Quarterly report pursuant to Section 13 or 15(d)

The Company

v3.7.0.1
The Company
3 Months Ended
Mar. 31, 2017
Organization, Consolidation and Presentation of Financial Statements [Abstract]  
Organization, Consolidation and Presentation of Financial Statements Disclosure [Text Block]
1.
The Company
 
Sachem Capital Partners, LLC (“SCP”) is a Connecticut limited liability company located in Branford, Connecticut, which commenced operations on December 8, 2010, originally with the intent to exist in perpetuity.
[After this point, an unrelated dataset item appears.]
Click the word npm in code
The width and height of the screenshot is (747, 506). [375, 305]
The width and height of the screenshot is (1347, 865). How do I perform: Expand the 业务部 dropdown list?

On February 8, 2017, SCP completed an exchange transaction (the “Exchange”) pursuant to which it transferred all its assets to Sachem Capital Corp. (the “Company”), a New York corporation, in exchange for 6,283,237 common shares, par value $0.001 per share, of the Company. In addition, the Company. assumed all SCP’s liabilities. Prior to the consummation of the Exchange, the Company was not engaged in any business or investment activities, and had only nominal assets and no liabilities.  On February 9, 2017, the Company’s registration statement on Form 11 was declared effective by the U.S. Securities and Exchange Commission.  Pursuant to such registration, the Company issued and sold 2,600,000 common shares at a price of $5.00 per share, or $13 million of gross proceeds (the “IPO”).  The net proceeds, after payment of underwriting discounts and commissions and transaction fees, were approximately $11.1 million.  The IPO was consummated on February 15, 2017.
 
The Company specializes in originating, underwriting, funding, servicing and managing a portfolio of first mortgage loans. The Company offers short term (i.e. three years or less) secured, non-banking loans (sometimes referred to as “hard money” loans) to real estate investors to fund their acquisition, renovation, development, rehabilitation or improvement of properties located primarily in Connecticut. The properties securing the Company’s loans are generally classified as residential or commercial real estate and, typically, are held for resale or investment. Each loan is secured by a first mortgage lien on real estate and may also be secured with additional real estate collateral. Each loan is also personally guaranteed by the principal(s) of the borrower, which guaranty may be collaterally secured by a pledge of the guarantor’s interest in the borrower. The Company does not lend to owner occupants. The Company’s primary underwriting criteria is a conservative loan to value ratio. In addition, the Company may make opportunistic real estate purchases apart from its lending activities. Prior to the Exchange, SCP was managed by JJV, LLC (the “Manager”), a Connecticut limited liability company and related party.
 
The accompanying statements of operations, changes in shareholders’/members’ equity and cash flows for the three months ended March 31, 2016 and the three months ended March 31, 2017, until the consummation of the Exchange, are those of SCP.